As Rugby fans will know, the Iwate Prefecture will be hosting the World Cup next year.
What you may not know is that hosting the cup is part of this seaside village’s plan to heal and bring back hope to its community after the 2011 Tsunami left it devastated.
Here are the top 10 things to do in this beautiful region that will host matches between Uruguay and Japan.
1. Be rowed down an ancient River
Gebeikei is a 2-km gorge formed by the Satetsu River, surrounded by soaring cliffs of over 50 metres high.
Here, you can enjoy a 90-minute boat ride, on traditional wooden boats that have been cruising down the gorge for over 80 years, taking travellers from a local inn at the tip of the river to enjoy its serenity.
2. Visit a Sake Brewery
As the Japanese Sake purists say, “the quality of sake can never exceed the quality of its ingredients” and Kamihei Shuzo uses Nanbu style sake brewing techniques which ensures the highest of quality control.
It is quite a craft, the making of Sake, and to hear the artisan speak of the process makes for a great appreciation of the rice wine.
3. Visit a Craft Beer Brewery
If you are not a beer drinker you can still enjoy a delicious Japanese Curry and sake at Tono Brewery.
This brewery was opened only this year in April by Daisuke Hakamada, who moved to Tono city in 2017.
They brew their beer using local hops and serve it fresh from taps, along with the traditional Japanese curries.
4. Cycling off the Curry in Tono
Cycling through rice paddies and mountain streams, it is worlds away from the hustle and bustle of Tokyo.
There are many cycling tracks to take around the region and the experience gives you an insight into Japan’s culture and history as it is quite untouched and hasn’t changed much for centuries.
5. Eat soba noodles till you are stuffed
Wanko Soba Restaurant is famous for its Soba noodle eating challenge.
The Wanko challenge is an all-you-can-eat buckwheat noodle binge unique to Iwate Prefecture.
The waitress, who was frightening in her “refill your bowl” technique ridiculed me playfully when I stopped at 6 (the average is 40 plus bowls) she was not impressed.
Needless to say, the lads I was travelling with got very competitive and one of them got to 80 bowls before giving up, while I settled for the delicious sashimi on offer instead.

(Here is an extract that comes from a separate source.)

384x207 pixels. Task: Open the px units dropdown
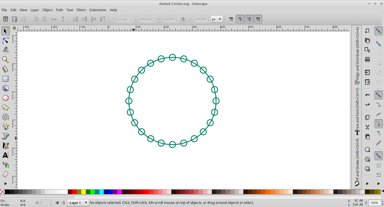(217, 19)
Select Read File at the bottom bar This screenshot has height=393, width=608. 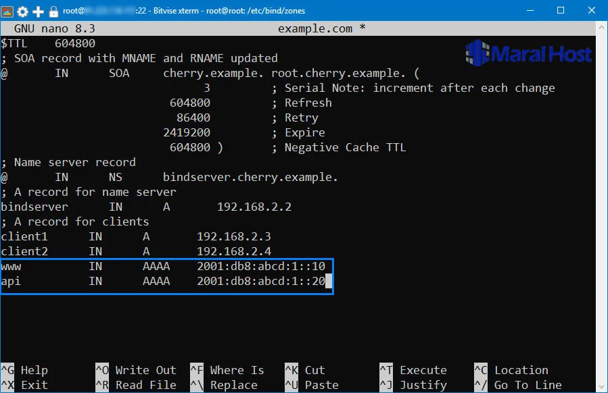pyautogui.click(x=144, y=384)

Perfect for the Rugby groups, but you better book your table, the place was packed.
6. Soak in an Onsen
The Osawa onsen is a wooden ryokan and is over 200 hundred years old. Unlike most onsens today, this one still preserves the original tradition of mixed group communal bathing.
The story is that it was the Christian movement of the 1600’s that separated men and women from the traditional onsen experience. Not so here.
Osawa Onsen proudly upholds the mixed group communal soaking and under no circumstances is swimwear to be worn. There are 6 separate onsens for those not so brave to bare all to the opposite sex.
7. See a traditional Japanese Show
Takamuro is a traditional rural accommodation surrounded by farmland and mountains.
There you can also enjoy an onsen but its famous for its Hayachine Kagura dance, an exuberant display of colour sound and movement.
8. Visit the Kamaishi Daikannon
The 48.5-metre statue was built on the Kamasaki Peninsula in 1970. Walk up the 11-floor staircase for spectacular views.
9. Visit Jodogahama Beach
A spectacular part of Miyako, the easternmost city on Japans mainland.
Stay at Jodogahama Park Hotel, which has an incredible location on the cliffs above the beach. This coastline is absolutely stunning.
10. Walk part of the Michinoku Coastal Trail
A stunning 900 km pilgrimage along runs north from Miyako to Hachinohe through the Sanriku-Fukko National Park.
We walked through ancient cave formation to step out into breathtaking ocean with jutting cliffs.